**Collected data:**
--- START ---

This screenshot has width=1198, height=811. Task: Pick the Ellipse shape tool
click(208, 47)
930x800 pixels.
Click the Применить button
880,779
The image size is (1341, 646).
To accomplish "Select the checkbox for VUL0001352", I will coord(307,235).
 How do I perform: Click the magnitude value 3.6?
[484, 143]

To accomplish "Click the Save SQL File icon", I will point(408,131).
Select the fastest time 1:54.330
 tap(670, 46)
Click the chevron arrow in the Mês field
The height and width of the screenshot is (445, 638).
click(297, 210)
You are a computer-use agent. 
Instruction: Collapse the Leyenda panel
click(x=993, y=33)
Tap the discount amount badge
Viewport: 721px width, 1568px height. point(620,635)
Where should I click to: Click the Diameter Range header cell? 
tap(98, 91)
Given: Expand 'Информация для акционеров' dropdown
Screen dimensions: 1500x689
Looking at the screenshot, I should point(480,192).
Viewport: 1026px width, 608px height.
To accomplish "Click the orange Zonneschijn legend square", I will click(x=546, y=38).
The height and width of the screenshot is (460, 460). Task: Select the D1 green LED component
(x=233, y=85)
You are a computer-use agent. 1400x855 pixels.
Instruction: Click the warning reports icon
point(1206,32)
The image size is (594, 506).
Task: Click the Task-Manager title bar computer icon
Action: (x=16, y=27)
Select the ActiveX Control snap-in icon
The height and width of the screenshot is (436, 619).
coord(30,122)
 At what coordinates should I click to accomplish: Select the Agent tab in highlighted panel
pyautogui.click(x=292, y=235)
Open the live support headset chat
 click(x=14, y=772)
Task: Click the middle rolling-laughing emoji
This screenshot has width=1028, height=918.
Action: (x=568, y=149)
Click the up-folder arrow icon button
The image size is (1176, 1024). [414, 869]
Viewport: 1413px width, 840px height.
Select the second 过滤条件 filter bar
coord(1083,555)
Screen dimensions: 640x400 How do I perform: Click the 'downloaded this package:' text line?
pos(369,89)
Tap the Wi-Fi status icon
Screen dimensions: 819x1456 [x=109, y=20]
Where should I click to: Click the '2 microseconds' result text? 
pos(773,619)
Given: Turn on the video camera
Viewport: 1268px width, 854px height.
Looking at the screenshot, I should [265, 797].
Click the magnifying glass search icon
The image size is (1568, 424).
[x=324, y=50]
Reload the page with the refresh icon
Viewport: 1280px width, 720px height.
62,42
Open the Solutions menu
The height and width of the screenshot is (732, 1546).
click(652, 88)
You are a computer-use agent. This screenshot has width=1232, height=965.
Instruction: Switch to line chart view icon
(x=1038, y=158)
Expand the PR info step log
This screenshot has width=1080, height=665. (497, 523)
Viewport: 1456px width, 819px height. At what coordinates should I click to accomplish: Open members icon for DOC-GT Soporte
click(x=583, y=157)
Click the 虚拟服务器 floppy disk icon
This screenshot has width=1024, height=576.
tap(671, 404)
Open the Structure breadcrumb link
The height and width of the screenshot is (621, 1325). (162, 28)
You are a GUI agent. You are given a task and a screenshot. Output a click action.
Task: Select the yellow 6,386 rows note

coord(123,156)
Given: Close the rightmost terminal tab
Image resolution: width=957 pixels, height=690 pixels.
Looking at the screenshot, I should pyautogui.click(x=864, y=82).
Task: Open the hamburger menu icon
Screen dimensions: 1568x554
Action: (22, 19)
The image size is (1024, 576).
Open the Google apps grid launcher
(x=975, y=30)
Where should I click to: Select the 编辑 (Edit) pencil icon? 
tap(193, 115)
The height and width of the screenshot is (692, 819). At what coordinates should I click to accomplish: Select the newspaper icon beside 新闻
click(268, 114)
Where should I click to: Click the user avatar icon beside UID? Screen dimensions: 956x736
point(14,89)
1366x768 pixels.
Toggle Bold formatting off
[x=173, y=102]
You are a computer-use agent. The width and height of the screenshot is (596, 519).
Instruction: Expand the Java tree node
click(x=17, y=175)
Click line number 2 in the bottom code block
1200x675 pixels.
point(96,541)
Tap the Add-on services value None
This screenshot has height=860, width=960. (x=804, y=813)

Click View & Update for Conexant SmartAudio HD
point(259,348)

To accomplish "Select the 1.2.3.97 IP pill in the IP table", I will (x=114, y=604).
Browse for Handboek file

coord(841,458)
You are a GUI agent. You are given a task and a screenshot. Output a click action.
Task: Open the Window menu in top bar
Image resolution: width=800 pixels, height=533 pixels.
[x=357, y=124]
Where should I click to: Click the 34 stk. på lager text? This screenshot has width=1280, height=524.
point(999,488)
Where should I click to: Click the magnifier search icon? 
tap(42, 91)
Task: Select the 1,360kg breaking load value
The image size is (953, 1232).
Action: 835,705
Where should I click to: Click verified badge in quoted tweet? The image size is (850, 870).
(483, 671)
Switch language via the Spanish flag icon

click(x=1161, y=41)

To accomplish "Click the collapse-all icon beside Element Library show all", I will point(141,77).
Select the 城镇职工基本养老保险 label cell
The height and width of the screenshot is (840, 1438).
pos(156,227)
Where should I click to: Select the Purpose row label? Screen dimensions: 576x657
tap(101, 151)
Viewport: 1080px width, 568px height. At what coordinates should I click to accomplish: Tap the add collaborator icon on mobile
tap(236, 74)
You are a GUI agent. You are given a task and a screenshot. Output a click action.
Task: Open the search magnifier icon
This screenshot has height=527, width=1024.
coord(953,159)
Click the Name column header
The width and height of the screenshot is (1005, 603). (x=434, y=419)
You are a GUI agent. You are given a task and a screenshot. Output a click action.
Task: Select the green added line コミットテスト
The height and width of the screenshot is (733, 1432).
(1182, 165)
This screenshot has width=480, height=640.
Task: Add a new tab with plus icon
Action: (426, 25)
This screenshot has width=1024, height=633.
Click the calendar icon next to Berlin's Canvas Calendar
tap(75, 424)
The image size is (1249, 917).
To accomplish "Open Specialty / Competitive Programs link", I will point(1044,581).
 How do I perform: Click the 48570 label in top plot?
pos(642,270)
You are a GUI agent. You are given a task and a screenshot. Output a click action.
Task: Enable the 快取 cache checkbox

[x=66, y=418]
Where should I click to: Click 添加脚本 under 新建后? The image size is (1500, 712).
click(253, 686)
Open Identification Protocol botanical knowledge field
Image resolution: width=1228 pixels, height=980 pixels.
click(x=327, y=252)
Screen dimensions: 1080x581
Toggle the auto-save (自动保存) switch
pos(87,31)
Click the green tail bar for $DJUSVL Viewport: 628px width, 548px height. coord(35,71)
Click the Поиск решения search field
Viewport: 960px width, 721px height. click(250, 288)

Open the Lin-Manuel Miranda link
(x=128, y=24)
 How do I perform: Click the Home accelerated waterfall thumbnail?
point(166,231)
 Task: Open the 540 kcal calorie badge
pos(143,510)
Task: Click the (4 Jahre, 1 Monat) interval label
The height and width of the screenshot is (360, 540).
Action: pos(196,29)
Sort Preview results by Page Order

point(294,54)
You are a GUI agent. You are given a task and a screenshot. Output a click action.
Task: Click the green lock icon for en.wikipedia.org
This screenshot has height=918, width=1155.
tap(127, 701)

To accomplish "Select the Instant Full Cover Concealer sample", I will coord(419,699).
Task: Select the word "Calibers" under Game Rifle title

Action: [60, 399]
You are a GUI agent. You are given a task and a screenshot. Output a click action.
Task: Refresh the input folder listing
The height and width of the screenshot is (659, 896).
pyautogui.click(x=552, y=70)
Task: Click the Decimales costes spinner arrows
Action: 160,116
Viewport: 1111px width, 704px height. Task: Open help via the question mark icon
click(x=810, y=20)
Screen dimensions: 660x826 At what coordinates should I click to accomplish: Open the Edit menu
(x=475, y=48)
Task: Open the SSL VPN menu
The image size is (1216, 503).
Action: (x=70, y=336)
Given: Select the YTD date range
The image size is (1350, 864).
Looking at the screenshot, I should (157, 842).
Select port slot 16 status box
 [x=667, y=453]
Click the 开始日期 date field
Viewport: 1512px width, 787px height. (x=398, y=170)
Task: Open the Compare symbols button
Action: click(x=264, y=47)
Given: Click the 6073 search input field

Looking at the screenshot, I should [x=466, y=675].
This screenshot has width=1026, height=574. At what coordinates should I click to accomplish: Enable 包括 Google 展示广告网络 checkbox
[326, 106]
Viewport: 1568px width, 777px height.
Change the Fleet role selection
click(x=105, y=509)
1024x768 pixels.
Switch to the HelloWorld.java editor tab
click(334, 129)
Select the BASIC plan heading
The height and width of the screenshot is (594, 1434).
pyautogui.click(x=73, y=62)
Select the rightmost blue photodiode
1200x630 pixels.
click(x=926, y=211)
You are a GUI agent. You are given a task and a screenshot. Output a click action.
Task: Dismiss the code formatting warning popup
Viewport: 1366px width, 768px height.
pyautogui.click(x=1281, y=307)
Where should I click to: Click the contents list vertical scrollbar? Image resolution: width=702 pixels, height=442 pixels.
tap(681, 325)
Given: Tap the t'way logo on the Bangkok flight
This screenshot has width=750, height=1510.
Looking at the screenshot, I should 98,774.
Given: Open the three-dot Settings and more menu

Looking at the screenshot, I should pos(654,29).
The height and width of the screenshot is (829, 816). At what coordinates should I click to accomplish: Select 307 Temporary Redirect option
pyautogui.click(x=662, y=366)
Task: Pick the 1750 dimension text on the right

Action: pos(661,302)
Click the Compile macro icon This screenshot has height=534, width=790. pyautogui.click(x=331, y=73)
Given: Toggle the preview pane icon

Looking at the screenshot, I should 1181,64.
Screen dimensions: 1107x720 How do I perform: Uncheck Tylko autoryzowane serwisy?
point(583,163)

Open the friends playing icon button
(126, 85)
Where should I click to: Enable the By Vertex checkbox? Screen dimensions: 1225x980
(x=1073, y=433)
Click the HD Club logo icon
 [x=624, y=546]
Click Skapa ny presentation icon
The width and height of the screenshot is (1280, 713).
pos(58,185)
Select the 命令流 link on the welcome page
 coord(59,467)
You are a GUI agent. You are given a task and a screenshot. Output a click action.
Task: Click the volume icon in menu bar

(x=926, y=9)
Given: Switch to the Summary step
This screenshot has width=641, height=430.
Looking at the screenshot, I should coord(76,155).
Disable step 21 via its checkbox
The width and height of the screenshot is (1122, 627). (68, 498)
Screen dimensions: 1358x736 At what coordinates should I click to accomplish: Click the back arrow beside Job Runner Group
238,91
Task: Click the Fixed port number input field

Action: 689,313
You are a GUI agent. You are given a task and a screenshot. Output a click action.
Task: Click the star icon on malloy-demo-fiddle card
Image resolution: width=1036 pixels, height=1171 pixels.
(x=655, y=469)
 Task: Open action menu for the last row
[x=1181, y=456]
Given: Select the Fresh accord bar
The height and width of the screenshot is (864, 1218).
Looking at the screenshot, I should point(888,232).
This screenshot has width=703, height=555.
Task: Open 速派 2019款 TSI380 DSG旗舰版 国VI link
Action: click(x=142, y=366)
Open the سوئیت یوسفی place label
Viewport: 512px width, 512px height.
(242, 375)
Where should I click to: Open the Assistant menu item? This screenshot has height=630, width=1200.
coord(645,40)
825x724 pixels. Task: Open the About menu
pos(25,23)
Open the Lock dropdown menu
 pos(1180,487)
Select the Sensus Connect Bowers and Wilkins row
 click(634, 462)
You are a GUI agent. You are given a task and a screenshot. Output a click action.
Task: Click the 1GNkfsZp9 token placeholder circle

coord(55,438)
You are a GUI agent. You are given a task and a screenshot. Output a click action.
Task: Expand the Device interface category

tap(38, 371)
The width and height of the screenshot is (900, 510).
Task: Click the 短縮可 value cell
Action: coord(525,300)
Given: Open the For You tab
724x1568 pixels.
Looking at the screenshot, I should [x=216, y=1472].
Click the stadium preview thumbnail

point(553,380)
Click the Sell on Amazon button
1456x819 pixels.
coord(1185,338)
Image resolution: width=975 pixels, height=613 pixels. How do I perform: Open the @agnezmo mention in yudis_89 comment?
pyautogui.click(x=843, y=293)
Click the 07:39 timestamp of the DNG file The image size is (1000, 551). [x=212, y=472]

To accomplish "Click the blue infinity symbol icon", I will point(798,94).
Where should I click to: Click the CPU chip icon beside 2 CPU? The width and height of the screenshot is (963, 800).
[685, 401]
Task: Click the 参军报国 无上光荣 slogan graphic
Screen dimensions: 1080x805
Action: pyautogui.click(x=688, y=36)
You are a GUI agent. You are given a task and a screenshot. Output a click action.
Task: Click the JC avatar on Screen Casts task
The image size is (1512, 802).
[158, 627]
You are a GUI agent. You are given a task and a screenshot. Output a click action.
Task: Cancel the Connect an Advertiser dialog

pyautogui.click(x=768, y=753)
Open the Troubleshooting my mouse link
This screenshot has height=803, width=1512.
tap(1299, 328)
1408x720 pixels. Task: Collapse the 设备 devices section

--- END ---

**Task instructions:** Say how many lines of the records contain the word "code", and give no other output.

**Task output:** 2